*O QUE FAZER:*
1/ De acordo com o trecho fornecido, sobre qual tema seria originalmente esta edição do boletim?
2/ Troque "boletim" por "informativo" ao reproduzir o trecho fornecido entre "A Grande Leitura" e "uma cadência terrível.", inclusive.

*TRECHO FORNECIDO:*
--*--
A Grande Leitura #2
A tragédia em Petrópolis: corte de verbas, não aplicação de recursos, modus operandi da Defesa Civil, foro e laudêmio e uma bobeirinha
O planejamento original dessa edição do boletim era falar sobre A Semana de Arte Moderna de 1922, seguindo dica da minha mãe. Mas não tem como não falar de Petrópolis. O noticiário no Brasil virou uma sequencia de tragédias de proporções diferentes e não é por invenção ou forçação da mídia. Mas porque muitas merdas estão se sucedendo em uma cadência terrível.
--*--
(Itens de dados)
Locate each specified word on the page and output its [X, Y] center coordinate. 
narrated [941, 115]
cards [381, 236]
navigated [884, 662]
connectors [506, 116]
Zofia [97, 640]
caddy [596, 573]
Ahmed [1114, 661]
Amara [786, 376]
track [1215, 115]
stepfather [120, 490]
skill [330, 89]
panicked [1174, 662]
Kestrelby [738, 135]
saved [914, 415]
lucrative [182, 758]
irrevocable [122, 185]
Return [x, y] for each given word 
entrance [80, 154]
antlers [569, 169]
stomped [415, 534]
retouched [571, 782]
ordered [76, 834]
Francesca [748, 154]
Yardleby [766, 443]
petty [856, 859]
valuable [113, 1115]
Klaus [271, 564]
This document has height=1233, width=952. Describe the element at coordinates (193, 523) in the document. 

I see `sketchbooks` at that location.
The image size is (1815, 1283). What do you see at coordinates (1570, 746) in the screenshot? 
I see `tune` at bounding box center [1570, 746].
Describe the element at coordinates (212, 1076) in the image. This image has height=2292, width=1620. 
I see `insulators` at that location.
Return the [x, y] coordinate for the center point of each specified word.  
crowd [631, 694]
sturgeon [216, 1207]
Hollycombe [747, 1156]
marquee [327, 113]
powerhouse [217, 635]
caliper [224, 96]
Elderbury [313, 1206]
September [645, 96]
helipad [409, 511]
--*--
*RESPOSTAS EM ORDEM:*
1/ Sobre a Semana de Arte Moderna de 1922.

2/
A Grande Leitura #2
A tragédia em Petrópolis: corte de verbas, não aplicação de recursos, modus operandi da Defesa Civil, foro e laudêmio e uma bobeirinha
O planejamento original dessa edição do informativo era falar sobre A Semana de Arte Moderna de 1922, seguindo dica da minha mãe. Mas não tem como não falar de Petrópolis. O noticiário no Brasil virou uma sequencia de tragédias de proporções diferentes e não é por invenção ou forçação da mídia. Mas porque muitas merdas estão se sucedendo em uma cadência terrível.